These are “exciting times” in the business aviation market for Michael Perodeau, vice-president of corporate and military aviation at Pratt & Whitney Canada. Although the sector has failed to fully recover from the global downturn at the turn of the decade, the Montreal-based manufacturer, one of the oldest brands in business and general aviation, has had a good run of success. Its products will power three in-development types due to enter service over the next four years.

In October 2014, its 15,000lb (67kN)-thrust PW800, based on the same core as the PW1000G geared turbofan that powers several commercial airliners, was confirmed as the exclusive engine for two new Gulfstreams, the G500 and G600 – beating a rival offer from long-time Gulfstream incumbent Rolls-Royce. It was a significant rebound in fortunes for P&WC after the powerplant’s first application, the Cessna Citation Columbus, was cancelled in 2009, leading to the engine programme being suspended.

However, P&WC quietly resumed development and testing, and its efforts were rewarded with the Gulfstream deal. It followed earlier wins on the Cessna Citation Latitude and Dassault Falcon 8X trijet with versions of its 4,700lb to 8,000lb-thrust PW300. Both programmes – the midsize Latitude and the large-cabin 8X, a 7X stretch – will go into service in the next 12 months. The 8X is powered by the PW307D, a version of the 7X’s 307A, while the Latitude’s PW306D1 is a variant of the PW306D on the Citation Sovereign.


Subassembly of the PW306 in Canada

Pratt & Whitney Canada

The PW800 – which completed an unannounced first flight on a Boeing 747SP flying testbed in 2013 and received Transport Canada certification in February – has completed over 3,400h of testing, including 350h on the 747. “In the coming weeks these will continue to accumulate once the Gulfstreams start flying,” says Perodeau. “Once that happens, our task will be mainly about supporting Gulfstream’s flight test programme through to certification. But we are hitting our KPIs [key performance indicators]. These are exciting times,” he says.

P&WC – founded in 1928 as an independent Canadian offshoot of the United Technologies-owned US engine maker, and its small-engine specialist – is now preparing for a production ramp-up of the new PW300-based engines for the 8X and Latitude as both aircraft enter production in the next 12 months or so. For now, P&W is delivering engines to support the flight test programmes. As both engines will run on the same line as the PW307A, there will be a minimum of upheaval as output gathers pace.

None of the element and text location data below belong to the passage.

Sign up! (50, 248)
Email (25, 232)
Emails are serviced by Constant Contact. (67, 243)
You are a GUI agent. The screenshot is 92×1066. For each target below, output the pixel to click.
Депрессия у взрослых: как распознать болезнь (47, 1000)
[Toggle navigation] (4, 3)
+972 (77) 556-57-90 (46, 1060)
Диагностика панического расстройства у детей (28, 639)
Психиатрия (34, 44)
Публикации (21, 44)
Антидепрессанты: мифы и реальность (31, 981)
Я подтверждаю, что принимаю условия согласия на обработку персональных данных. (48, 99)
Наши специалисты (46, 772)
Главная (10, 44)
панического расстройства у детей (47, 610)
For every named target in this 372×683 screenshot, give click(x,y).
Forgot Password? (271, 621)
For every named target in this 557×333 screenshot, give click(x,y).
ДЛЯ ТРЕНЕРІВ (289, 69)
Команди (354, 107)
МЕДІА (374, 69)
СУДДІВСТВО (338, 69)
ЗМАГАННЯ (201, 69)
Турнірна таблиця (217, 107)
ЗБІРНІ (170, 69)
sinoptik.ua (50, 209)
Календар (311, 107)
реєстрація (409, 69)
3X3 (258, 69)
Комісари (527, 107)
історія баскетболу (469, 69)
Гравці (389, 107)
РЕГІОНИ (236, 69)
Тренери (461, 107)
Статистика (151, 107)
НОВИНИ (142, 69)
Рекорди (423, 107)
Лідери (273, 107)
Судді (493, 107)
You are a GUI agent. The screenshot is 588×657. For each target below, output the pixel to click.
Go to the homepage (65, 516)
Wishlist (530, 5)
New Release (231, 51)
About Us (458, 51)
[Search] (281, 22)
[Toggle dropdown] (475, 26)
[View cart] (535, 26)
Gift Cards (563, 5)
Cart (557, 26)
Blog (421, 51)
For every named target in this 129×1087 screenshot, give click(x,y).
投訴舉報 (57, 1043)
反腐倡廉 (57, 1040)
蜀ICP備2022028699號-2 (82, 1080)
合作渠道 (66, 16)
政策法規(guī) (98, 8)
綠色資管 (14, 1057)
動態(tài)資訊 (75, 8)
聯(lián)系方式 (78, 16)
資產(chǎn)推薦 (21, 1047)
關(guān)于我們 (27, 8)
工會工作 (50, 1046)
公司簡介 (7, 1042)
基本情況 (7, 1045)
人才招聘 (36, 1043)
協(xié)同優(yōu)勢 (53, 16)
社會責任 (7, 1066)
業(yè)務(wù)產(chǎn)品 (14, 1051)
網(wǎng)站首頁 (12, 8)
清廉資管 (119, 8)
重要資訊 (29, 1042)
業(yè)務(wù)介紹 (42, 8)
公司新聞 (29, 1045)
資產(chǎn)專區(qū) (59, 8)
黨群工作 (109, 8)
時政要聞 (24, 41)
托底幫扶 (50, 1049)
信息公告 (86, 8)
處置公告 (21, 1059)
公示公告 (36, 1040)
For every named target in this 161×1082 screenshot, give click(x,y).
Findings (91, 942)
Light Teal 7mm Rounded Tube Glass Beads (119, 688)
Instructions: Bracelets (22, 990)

The Gulfstream deal consolidates P&WC’s position in the large and ultra-long-range segment, which Perodeau describes as the “most robust” in the business aviation market. “Despite all the various economic challenges, it remains strong,” he says. P&WC entered the large-jet space early this century with the Falcon 2000 and 7X programmes. “Now with the PW800 on the two Gulfstream programmes, we feel we are in a pretty good place,” he says. “There is no reason to believe this segment won’t remain robust.”

By contrast, the very-light to medium segments – where P&WC engines power the Cessna Citation Mustang, the Eclipse 550 and the Embraer Phenoms – have been worse hit. However, Perodeau is confident they can recover. “The safest thing to say is that they have stabilised and the hope is that they will grow in future. The economic indicators have been in the right direction for some while, so it’s a question of what’s holding the market back,” he says, insisting: “It’s a segment we will continue to invest in.”

The mid-2000s saw enormous hype around the potential of very-light jets – at one point the original Eclipse Aviation had an orderbook for around 4,000 PW610F-powered Eclipse 500s, many of them from a new wave of on-demand air taxi start-ups. A confident P&WC supply chain had looked forward to a significant production increase. However, Perodeau claims that “while there were lots of very optimistic projections for thousands and thousands of sales, we didn’t over-capitalise, so we didn’t get left with a lot of unused capacity”.

P&WC – which late last year pledged to invest more than $1 billion on research and development after receiving a $300 million loan from the Canadian government – has a range which extends from the veteran PT6 turboprop engine to the PW800 turbofan, although its Mirabel plant near Montreal will also assemble the Bombardier CSeries’ PW1500G – one of the PurePower geared turbofan family designed by a partnership led by its Connecticut-based Pratt & Whitney sister business.

P&WC, which has 50,000 business and regional jet, helicopter and turboprop engines in service throughout the world, has also talked about long-term plans to develop a 2,000shp (1,490kW) turboprop engine, as well as variants of the PT6 with electronic engine controls. Perodeau acknowledges that the division is “always prepared to expand our power ranges if the right opportunity presents itself”. He adds: “It is just a question of finding the right intersection of business opportunity and technology.”